Caso Gregoretti, la Lega lancia la campagna "Complice di Salvini"

Il nuovo statuto della Lega è stato approvato all'unanimità durante il congresso federale del partito che si è tenuto oggi a Milano. A differenza della versione in vigore dal 2015, lo statuto approvato oggi rivede in parte la figura del suo storico fondatore Umberto Bossi, che rimarrà presidente a vita della Lega, ma non avrà alcun potere.

In caso di dimissioni del segretario, ruolo che oggi è ricoperto da Matteo Salvini, non sarà più Bossi ad "assumere i poteri e le competenze del consiglio federale" e "convocare entro 120 giorni il congresso straordinario degli organi elettivi", ma sarà una nuova figura: il commissario federale con pieni poteri, che si occuperà di gestire il periodo di transizione verso il nuovo congresso.

Salvini ha approfittato del palco di Milano per annunciare che la nuova Lega sarà un partito aperto a tutti - "tiene le porte chiuse fa il male del movimento" - a patto che questa apertura sia fatta con intelligenza. Il leader, però, ha anche illustrato la strategia leghista nel caso in cui il Senato decida di autorizzare il processo nei suoi confronti per il blocco della nave Gregoretti.

La strategia coinvolge tutti i sostenitori della Lega e di Matteo Salvini ed è già partita sui social: "Propongo al congresso di autodenunciarci in massa se dovessero procedere". Se l'idea è quella che tutti i membri del congresso vadano a denunciarsi per gli stessi reati che Salvini avrebbe commesso, la macchina propagandistica leghista ha già diffuso sui social le immagini che gli utenti dovrebbero utilizzare per manifestare pubblicamente il proprio sostegno a Salvini:

#iostoconSalvini

Posted by Lega - Salvini Premier on Saturday, December 21, 2019

Complice di Salvini. Ho chiesto io a Salvini di bloccare gli sbarchi. L'ho fatto votando democraticamente Lega.

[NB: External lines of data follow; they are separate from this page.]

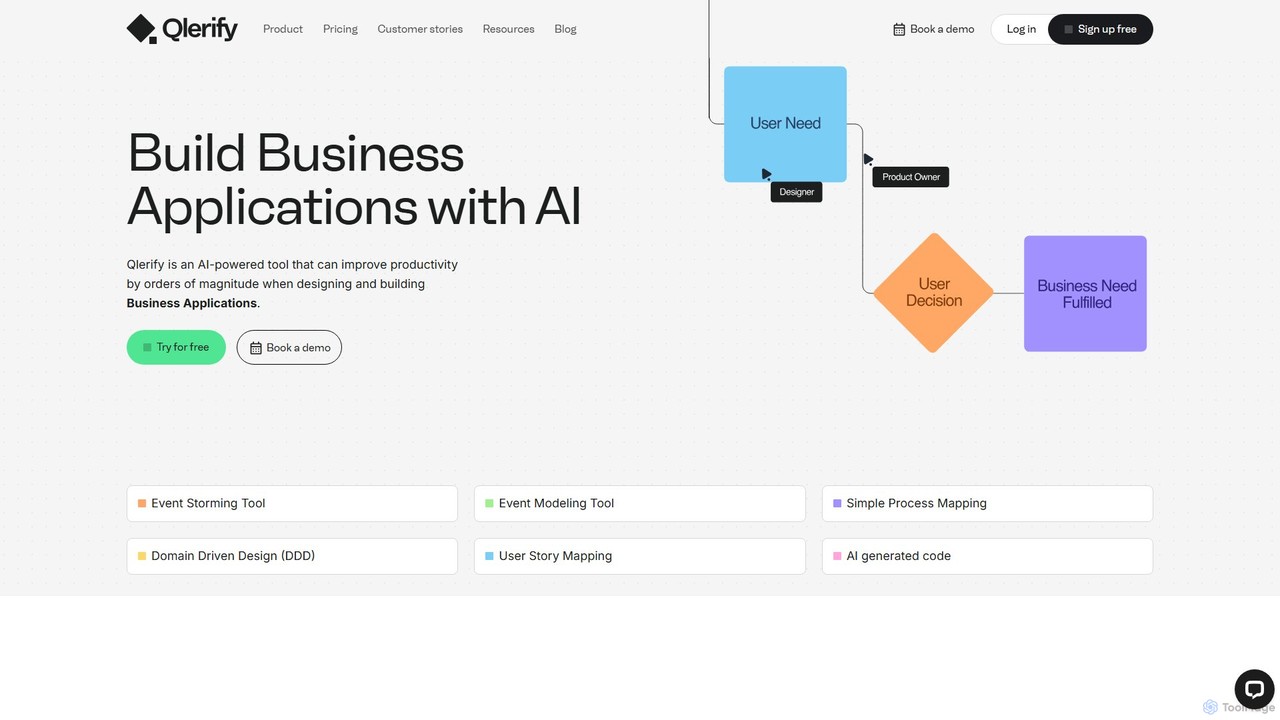Image resolution: width=1280 pixels, height=720 pixels.
Task: Open the Customer stories menu item
Action: 420,29
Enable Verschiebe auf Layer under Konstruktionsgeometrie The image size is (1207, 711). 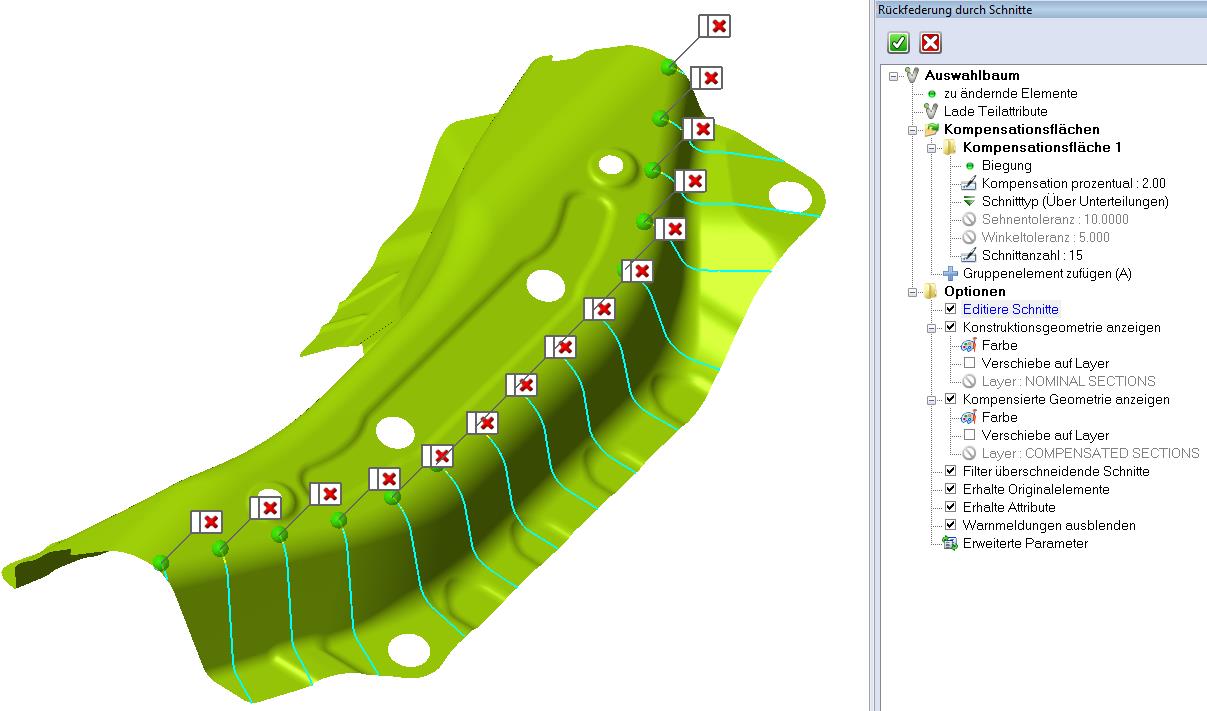pos(969,363)
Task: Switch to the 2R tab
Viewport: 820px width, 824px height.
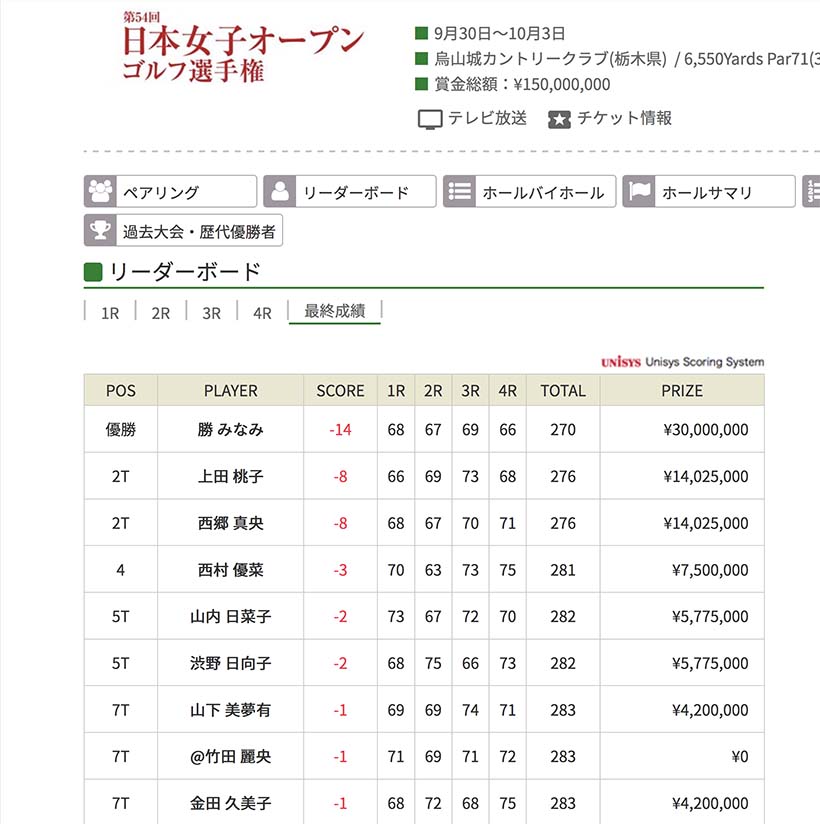Action: (161, 313)
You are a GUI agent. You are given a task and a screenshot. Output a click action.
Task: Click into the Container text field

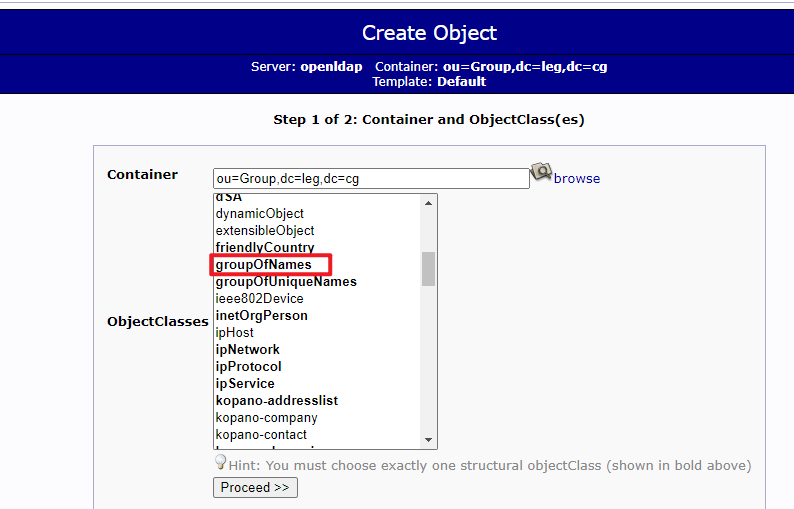click(371, 178)

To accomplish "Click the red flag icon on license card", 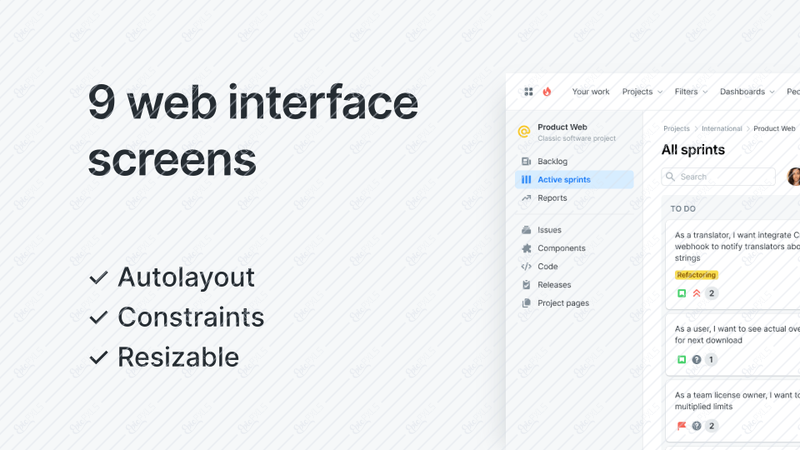I will tap(682, 426).
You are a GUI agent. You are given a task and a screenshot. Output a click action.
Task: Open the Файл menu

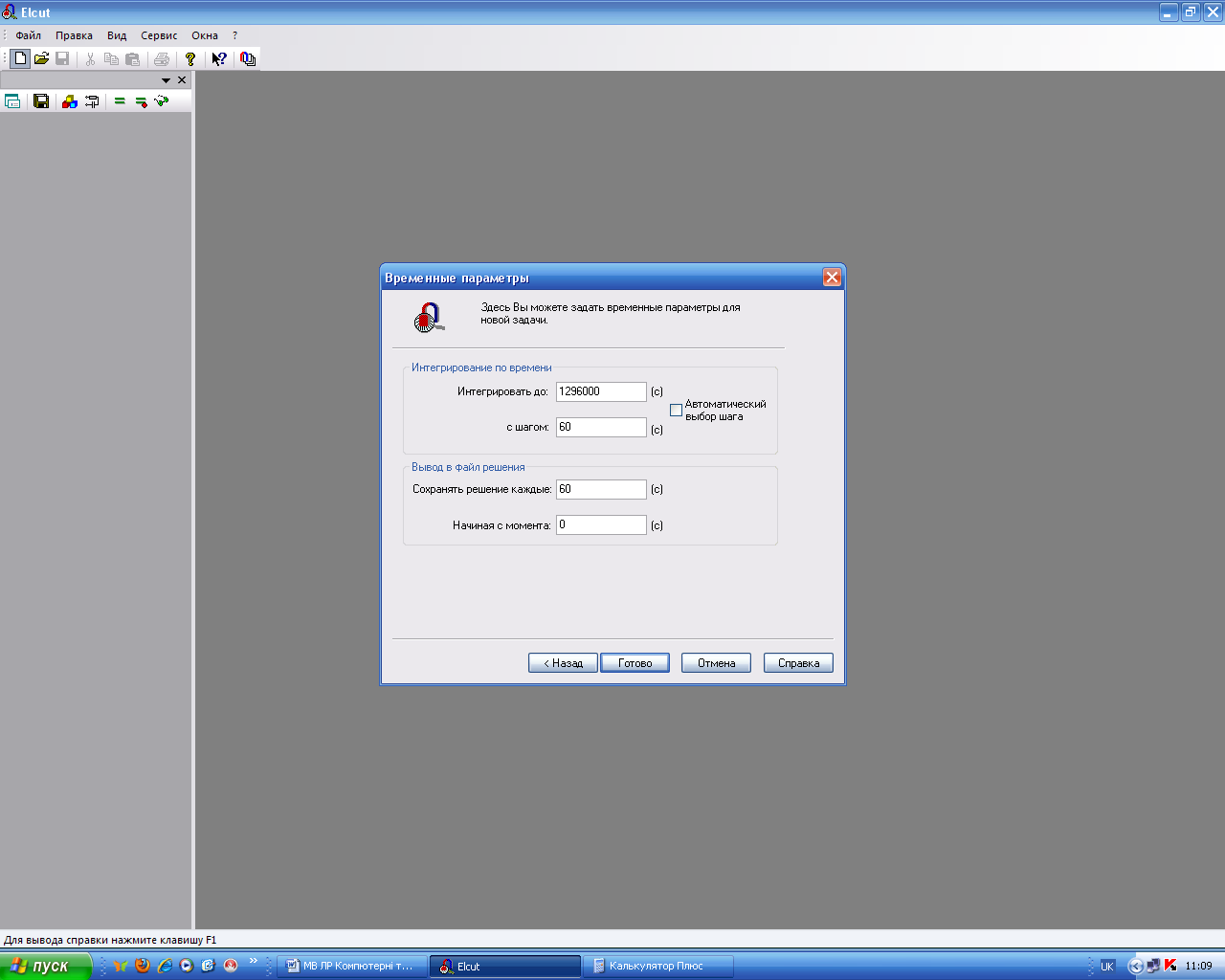[x=28, y=35]
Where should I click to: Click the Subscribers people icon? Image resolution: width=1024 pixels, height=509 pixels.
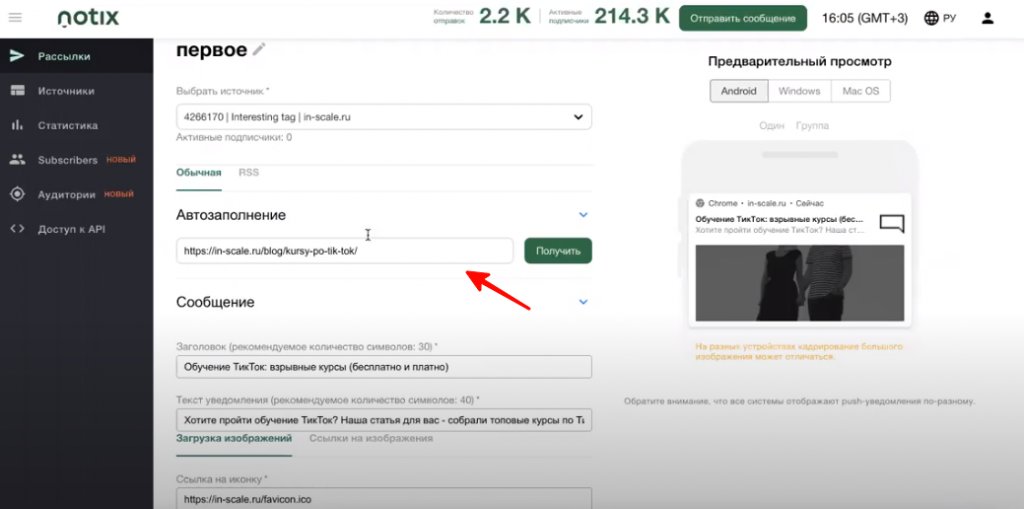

Una campagna pressoché inutile, che servirà soltanto a rafforzare l'orgoglio leghista e fare pulizia di amicizie su Facebook. L'aver votato Lega non costituisce un'autorizzazione per il suo leader, Ministro dell'Interno fino allo scorso settembre, a violare la legge per ottenere consensi facili e tenere bloccate in mare persone in gravi difficoltà.

Sarà la magistratura ad esprimersi sulla vicenda se e quando il Senato deciderà di concedere l'autorizzazione a procedere nei confronti di Matteo Salvini, al di là di quello che una parte dell'opinione pubblica, fomentata da iniziative del genere, possa pensare.